- **Problem requirements**
Swap "screenshot" for "screen image" in the lines between the one holding "You are a computer-use agent." and the one holding "tap(756, 272)", inclusive. Write out only those lines, without the pictures and with nothing else changed.

- **Extracted records**
..........
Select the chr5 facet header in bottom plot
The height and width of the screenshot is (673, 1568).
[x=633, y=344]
..........
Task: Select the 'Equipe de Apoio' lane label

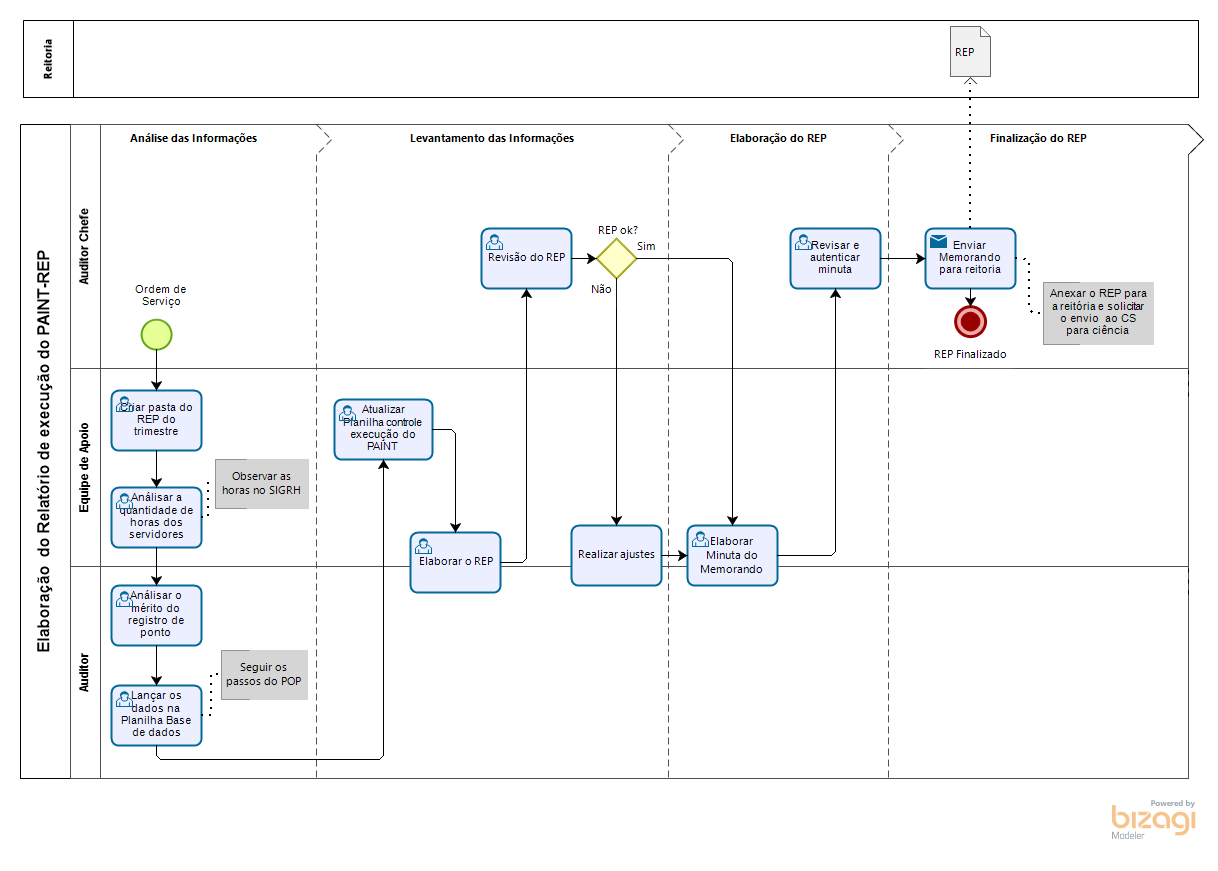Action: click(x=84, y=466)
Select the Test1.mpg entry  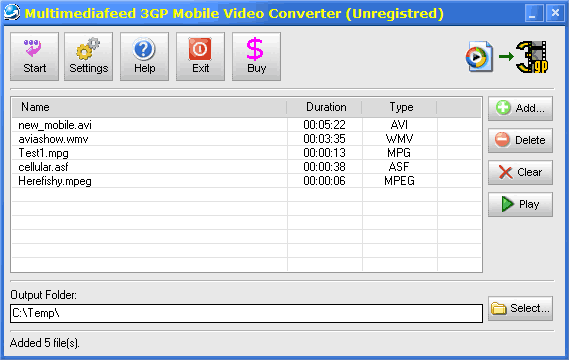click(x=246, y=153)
..........
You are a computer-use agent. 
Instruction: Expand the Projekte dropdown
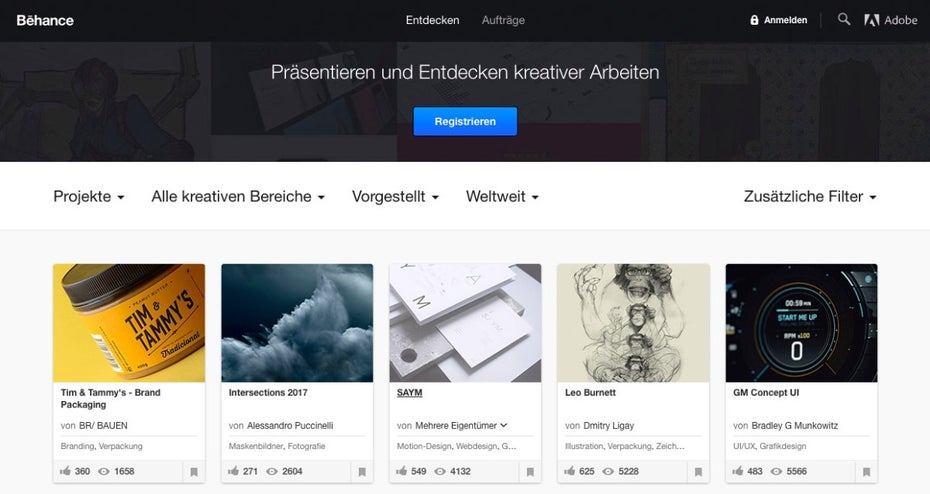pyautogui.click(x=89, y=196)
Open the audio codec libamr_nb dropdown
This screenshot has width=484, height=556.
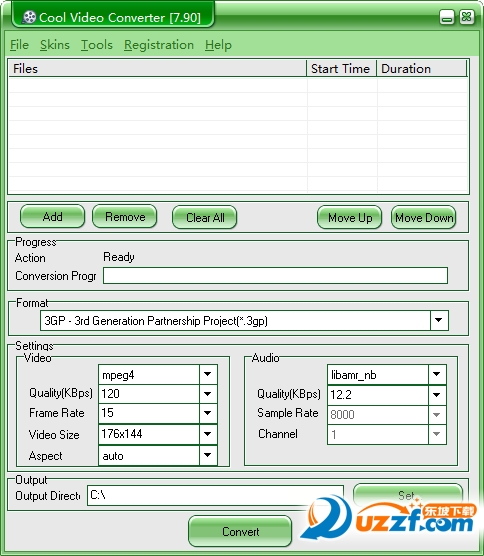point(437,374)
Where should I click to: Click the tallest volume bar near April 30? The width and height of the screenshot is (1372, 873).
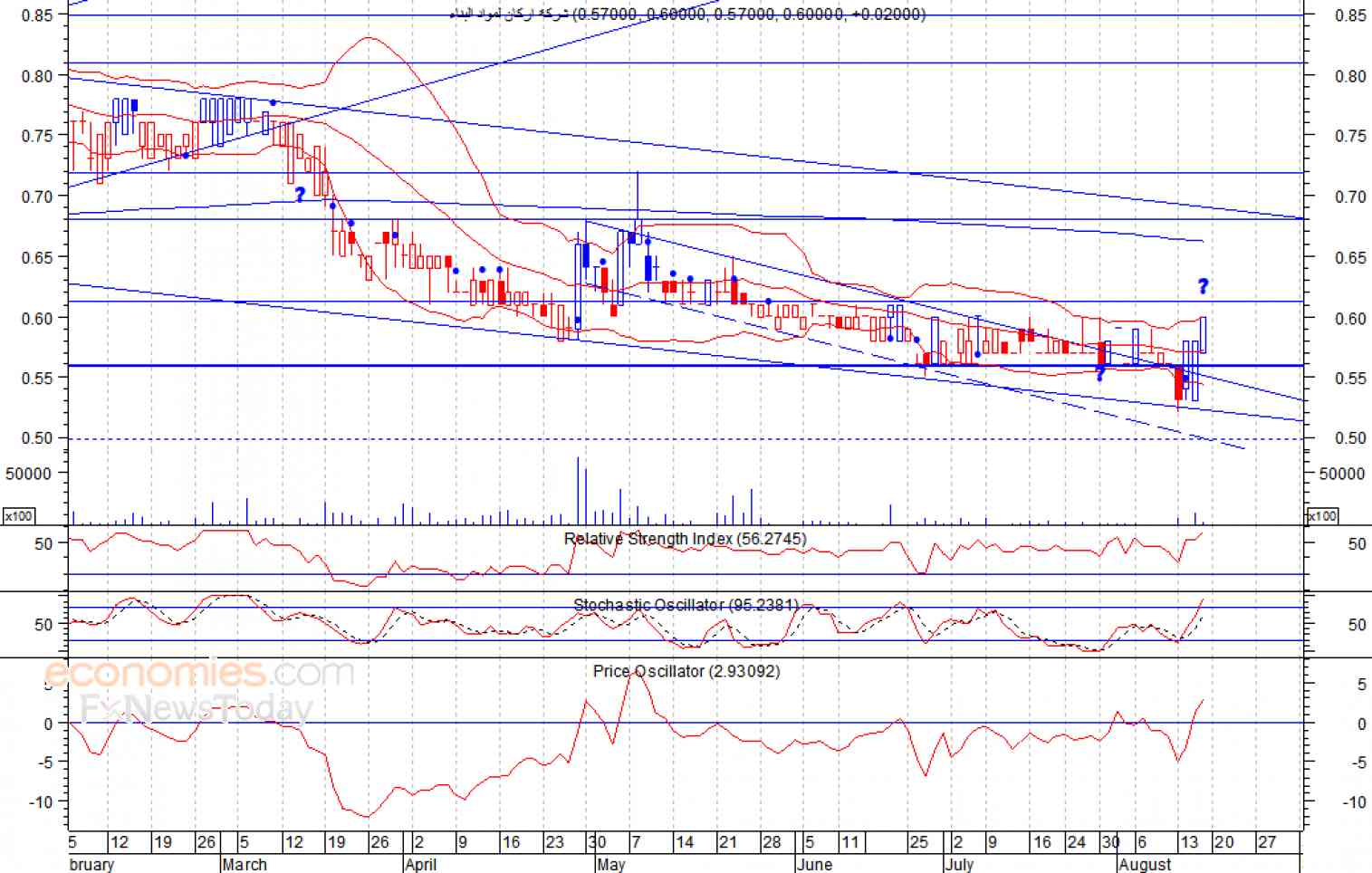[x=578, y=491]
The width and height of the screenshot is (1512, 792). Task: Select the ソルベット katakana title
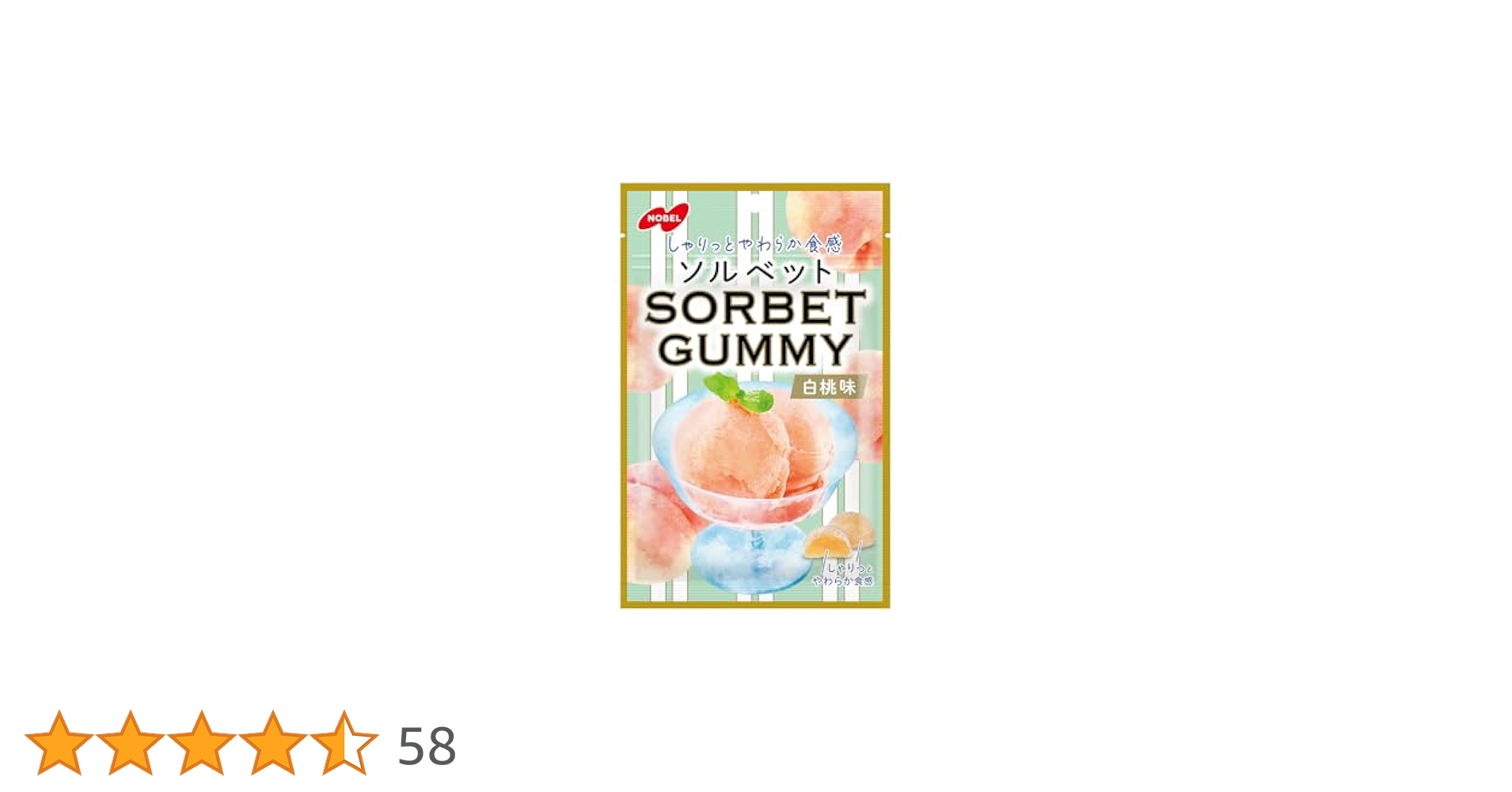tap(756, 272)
..........
- **Reply**
You are a computer-use agent. 
Instruction: Expand the Projekte dropdown
pyautogui.click(x=89, y=196)
Open the audio codec libamr_nb dropdown
This screen image has width=484, height=556.
point(437,374)
Where should I click to: Click the tallest volume bar near April 30? The width and height of the screen image is (1372, 873).
[x=578, y=491]
The width and height of the screen image is (1512, 792). Task: Select the ソルベット katakana title
tap(756, 272)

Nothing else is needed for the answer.